CYTOWANY FRAGMENT =>
-------
Młody Ajman az-Zawahiri wielokrotnie słyszał opowieści ukochanego wujka Mahfuza o czystości charakteru Kutba i o cierpieniach doznawanych przez niego w więzieniu. Miarą wpływu, jaki wywarły na nim te historie, może być zdarzenie z połowy lat sześćdziesiątych, kiedy to Ajman i jego brat Muhammad wracali pieszo do domu z meczetu po wieczornej modlitwie. Zatrzymał się koło nich samochód, którym jechał Husajn asz-Szafi’i, ówczesny wiceprezydent Egiptu. Zaoferował chłopcom, że ich podwiezie. Asz-Szafi’i był jednym z sędziów wydających wyroki na islamskich fundamentalistów w 1954 roku. Dzieci z rodziny Zawahirich nie miały zbyt często okazji przejechać się samochodem, zwłaszcza w towarzystwie wiceprezydenta kraju. Ajman jednak odrzucił ofertę, mówiąc: „Nie chcemy, żeby nas podwoził ktoś, kto wydawał wyroki skazujące muzułmanów na śmierć”112.

Uparty sprzeciw wobec władz już w tak młodym wieku pokazuje wielką odwagę Zawahiriego i jego głębokie przekonanie o słuszności własnych poglądów – czyli pewną nieustępliwość, z której miał później słynąć i która powodowała, że koniec końców popadał w konflikt z każdym, kogo spotkał na swojej drodze. Co więcej, jego pogarda dla autorytarnych świeckich rządów czyniła z niego wiecznego politycznego wyrzutka. Te buntownicze cechy charakteru, które u kogoś mniej zdyscyplinowanego mog­łyby powodować wewnętrzny chaos, jemu akurat nie wymykały się spod kontroli, ponieważ były podporządkowane jednemu celowi, ­stanowiącemu jego życiową misję: wprowadzaniu wizji Kutba w życie.

„Reżim Nasera sądził, że dla ruchu islamistycznego egzekucja Sajjida Kutba i jego towarzyszy stanowiła śmiertelny cios – pisał później. – Jednak pod widocznymi na powierzchni pozorami spokoju idee propagowane przez Kutba tworzyły w Egipcie zaczątek nowoczesnego islamskiego ruchu dżihadu”113. I rzeczywiście, w tym samym roku, w którym Sajjid Kutb trafił na szubienicę, Ajman az-Zawahiri przyczynił się do utworzenia podziemnej komórki mającej na celu obalenie władz i wprowadzenie islamskich rządów w całym kraju. Miał wtedy piętnaście lat.

„Byliśmy grupką uczniów szkoły średniej w Al-Ma’adi i innych” – zeznawał później Zawahiri. Członkowie jego komórki spotykali się zwykle w domach, czasem w meczetach. Często przenosili się potem do parku albo do ustronnego miejsca na bulwarach nad Nilem. Początkowo było ich pięciu, a Zawahiri szybko stał się wśród nich emirem, czyli przywódcą. Nadal dyskretnie rekrutował nowych członków gotowych do walki o sprawę, która właściwie nie miała szans powodzenia i łatwo mogła skazać ich wszystkich na śmierć. „Posiadane przez nas środki nijak się miały do naszych aspiracji” – przyznawał. A jednak ani przez chwilę nie kwestionował raz podjętej decyzji.
-------
DOSTARCZONY MATERIAŁ =>

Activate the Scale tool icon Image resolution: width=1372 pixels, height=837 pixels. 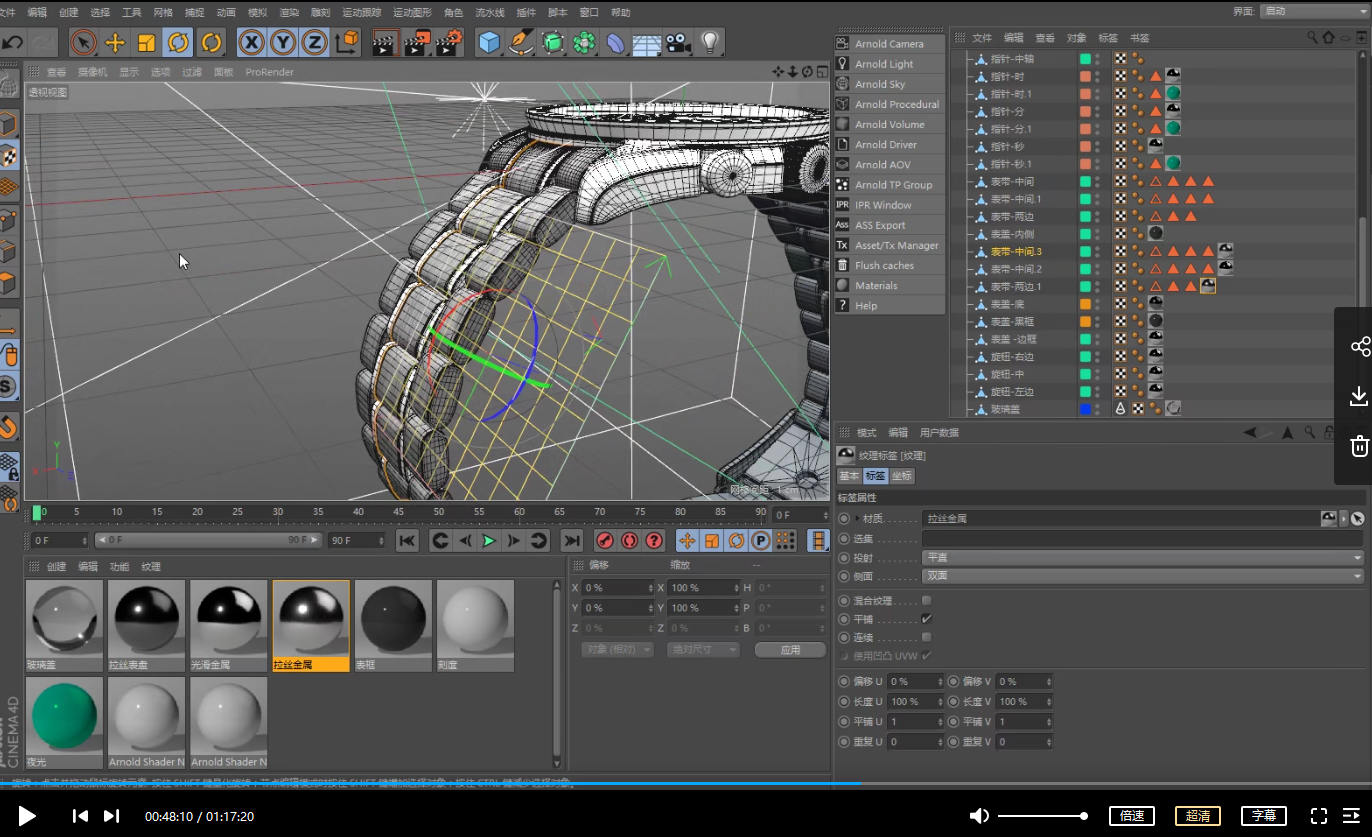(x=147, y=42)
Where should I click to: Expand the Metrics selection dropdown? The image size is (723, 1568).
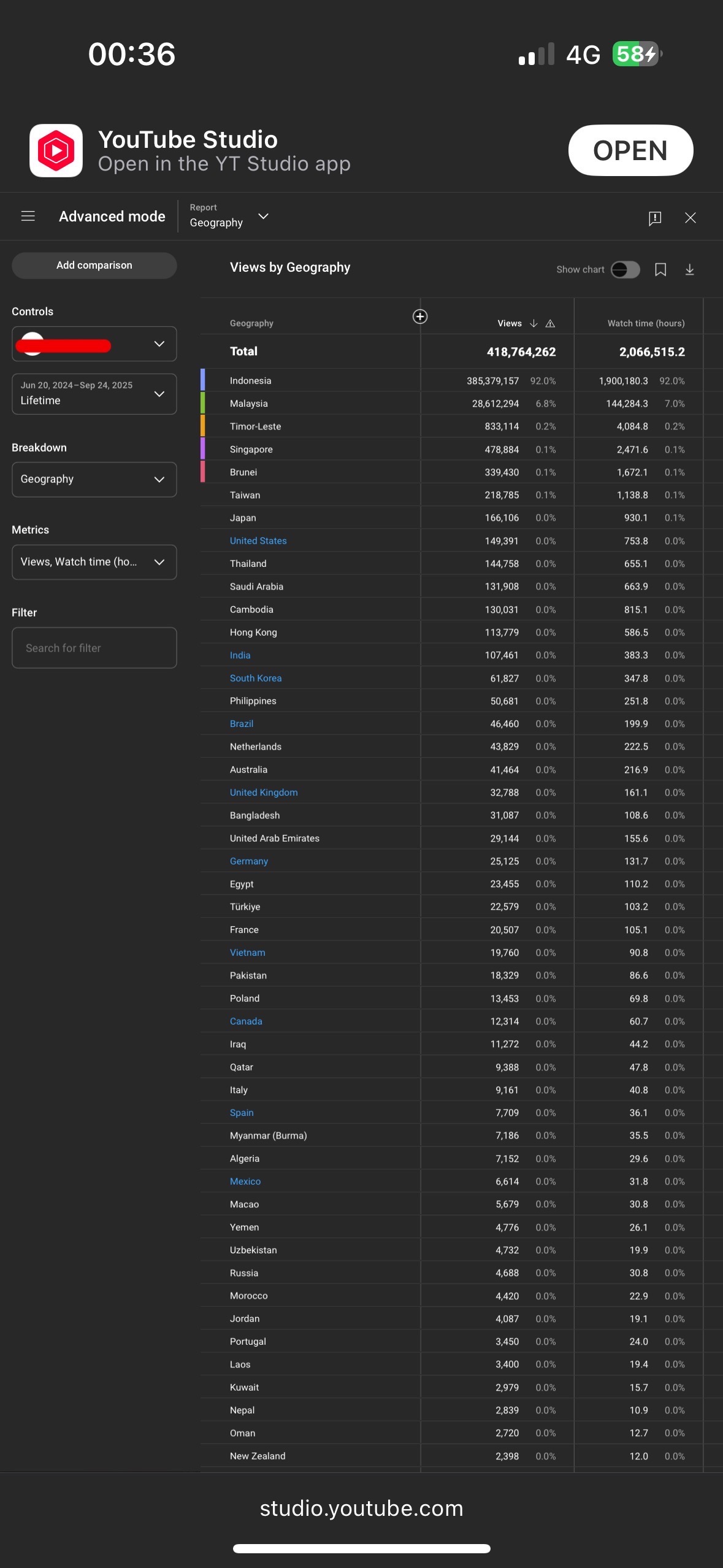(x=94, y=562)
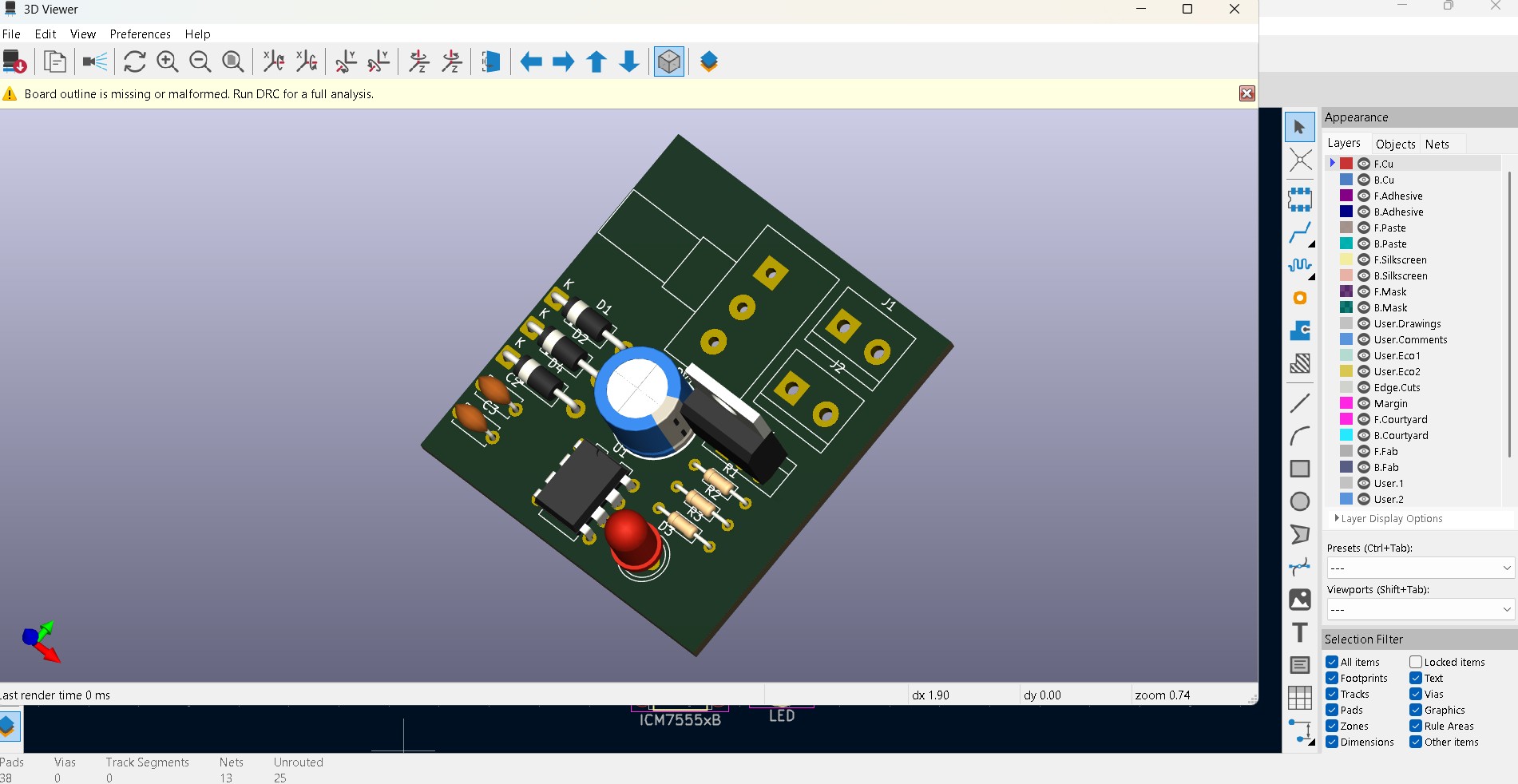Switch to the Objects tab in Appearance panel
The height and width of the screenshot is (784, 1518).
pyautogui.click(x=1395, y=144)
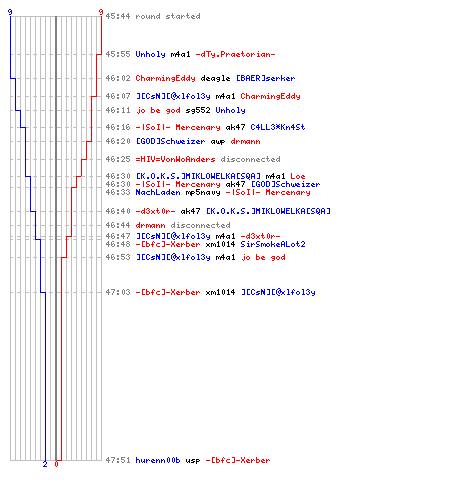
-------
POLECENIA =>
1 – Przepisz bez żadnych zmian część fragmentu o młodości Ajmana az-Zawahiriego od słów „Uparty sprzeciw wobec” do słów „Kutba w życie.”.
2 – Napisz dalszy ciąg fragmentu o młodości Ajmana az-Zawahiriego, zaczynając zaraz po jego ostatnim zdaniu.

ROZWIĄZANIA =>
1 –
Uparty sprzeciw wobec władz już w tak młodym wieku pokazuje wielką odwagę Zawahiriego i jego głębokie przekonanie o słuszności własnych poglądów – czyli pewną nieustępliwość, z której miał później słynąć i która powodowała, że koniec końców popadał w konflikt z każdym, kogo spotkał na swojej drodze. Co więcej, jego pogarda dla autorytarnych świeckich rządów czyniła z niego wiecznego politycznego wyrzutka. Te buntownicze cechy charakteru, które u kogoś mniej zdyscyplinowanego mog­łyby powodować wewnętrzny chaos, jemu akurat nie wymykały się spod kontroli, ponieważ były podporządkowane jednemu celowi, ­stanowiącemu jego życiową misję: wprowadzaniu wizji Kutba w życie.

2 –
Względna zamożność i odpowiednio wysoka pozycja społeczna mieszkańców Al-Ma’adi, która wcześniej chroniła ich przed politycznymi kaprysami dworu królewskiego, teraz czyniła z nich potencjalne ofiary rewolucyjnych rządów. Rodzice bali się wyrażać poglądy nawet przed własnymi dziećmi114. Jednocześnie w całym kraju zawiązywały się potajemne grupki takie jak ta, do której należał Zawahiri. Tworzyli je głównie zbuntowani, wyalienowani studenci. Początkowo były one niewielkie, słabo zorganizowane i przeważnie wzajemnie nieświadome swojego istnienia. Później jednak, w 1967 roku, wybuchła wojna z Izraelem.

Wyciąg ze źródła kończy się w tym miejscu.